Before I start, thought I'd let you know how my beef goulash turned out. We had enough for us both for tea plus I was able to freeze another two double portions. DB had peas with his!
On Saturday evening, we settled down to view Winterwatch – Winter of 62-63 (or a title similar to this!)
It had Chris Packham doing the introduction and final part with a 45 minute documentary included.
As a child, I remember this winter but not how it was portrayed in this. I had no idea of how desperate things were around different parts of the countryside/towns/cities. It was amazing to see how much snow fell in such a short time. This combined with a slight thaw and even more snow must have made life very uncomfortable.
What I remember was loads of us children, cutting igloo style blocks of snow to make walls to hide behind whilst have prolonged snowball fights. Our feet were wet and cold and our hands red raw but we seemed to do this for hours. We had no special clothing to wear. Hand knitted mittens soon got wet and were dispensed with, likewise bobbly hats and scarves.
Not many of us had wellingtons and in such cold weather, other than keeping your feet dry, they didn't help with keeping the cold out. We got told off for getting our things wet and had to fill our shoes with newspaper to help them keep their shape as they dried in front of the fire. The steam rose off them and the clothes and we were wishing them dry so we could get back outside and start all over again.

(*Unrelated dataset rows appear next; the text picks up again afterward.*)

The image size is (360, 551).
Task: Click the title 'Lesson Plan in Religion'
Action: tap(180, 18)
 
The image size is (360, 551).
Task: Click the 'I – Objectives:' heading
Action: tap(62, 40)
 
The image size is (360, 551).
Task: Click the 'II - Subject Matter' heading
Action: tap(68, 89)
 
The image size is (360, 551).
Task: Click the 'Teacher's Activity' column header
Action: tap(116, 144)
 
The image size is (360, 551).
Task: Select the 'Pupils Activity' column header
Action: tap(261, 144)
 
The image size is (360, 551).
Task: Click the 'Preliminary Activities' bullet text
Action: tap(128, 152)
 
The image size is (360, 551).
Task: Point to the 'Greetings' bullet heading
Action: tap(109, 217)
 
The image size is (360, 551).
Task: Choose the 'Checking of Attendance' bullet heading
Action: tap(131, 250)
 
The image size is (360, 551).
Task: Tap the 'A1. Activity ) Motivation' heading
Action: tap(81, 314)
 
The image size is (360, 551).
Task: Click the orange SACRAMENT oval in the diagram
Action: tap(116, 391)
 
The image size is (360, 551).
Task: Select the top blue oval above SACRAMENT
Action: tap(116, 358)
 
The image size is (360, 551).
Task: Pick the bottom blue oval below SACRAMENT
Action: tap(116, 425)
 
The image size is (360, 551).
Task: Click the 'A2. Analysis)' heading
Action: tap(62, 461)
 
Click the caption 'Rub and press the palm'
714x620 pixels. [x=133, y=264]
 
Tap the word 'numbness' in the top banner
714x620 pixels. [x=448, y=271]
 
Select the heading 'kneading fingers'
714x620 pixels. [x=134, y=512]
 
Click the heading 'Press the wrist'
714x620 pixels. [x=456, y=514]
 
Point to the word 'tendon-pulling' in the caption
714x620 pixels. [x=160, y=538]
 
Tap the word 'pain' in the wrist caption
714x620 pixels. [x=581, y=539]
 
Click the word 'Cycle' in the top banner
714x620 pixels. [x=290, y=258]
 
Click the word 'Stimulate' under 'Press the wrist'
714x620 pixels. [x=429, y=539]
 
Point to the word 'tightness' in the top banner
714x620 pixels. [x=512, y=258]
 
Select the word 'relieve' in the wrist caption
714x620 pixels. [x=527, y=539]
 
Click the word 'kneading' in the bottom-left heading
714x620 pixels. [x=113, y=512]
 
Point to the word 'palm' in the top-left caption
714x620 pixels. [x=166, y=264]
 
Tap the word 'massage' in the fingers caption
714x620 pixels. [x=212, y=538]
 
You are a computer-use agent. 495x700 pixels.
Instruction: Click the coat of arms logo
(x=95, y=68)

Those were my only memories of that winter. Other winters though, are well remembered. We had no carpets in the bedroom to stand on first thing in the morning. You had to use your fingernails to scrape the ice off the inside of the window panes.
You became very adept at getting dressed whilst still in bed. Going to bed was a little different, you undressed as quickly as possible then put on your pyjama's, leapt into an ice cold bed where you did one of two things. Either you curled into a tight ball, slowly unfurling as each bit of the bed became warm, or you did the bed time jiggle, quickly moving your limbs backwards and forwards to warm as much as the bed as possible.
No one knew about quilts instead we had sheets and blankets, a counterpane and eiderdown.
We had porridge for breakfast then walked to school (usually up to 2-3 miles away). I presume this didn't happen in that winter but I don't remember it not happening. The toilets at school were usually frozen so couldn't be flushed. The janitor could be seen taking kettles of boiling water to try and unfreeze the pipes. We played out in the snow every break, even if it was snowing hard, getting wet yet again. Huge slides would be created from one corner to another of the playground. No one ever put salt on them. It was considered character forming and once you learnt to slide, it was great fun.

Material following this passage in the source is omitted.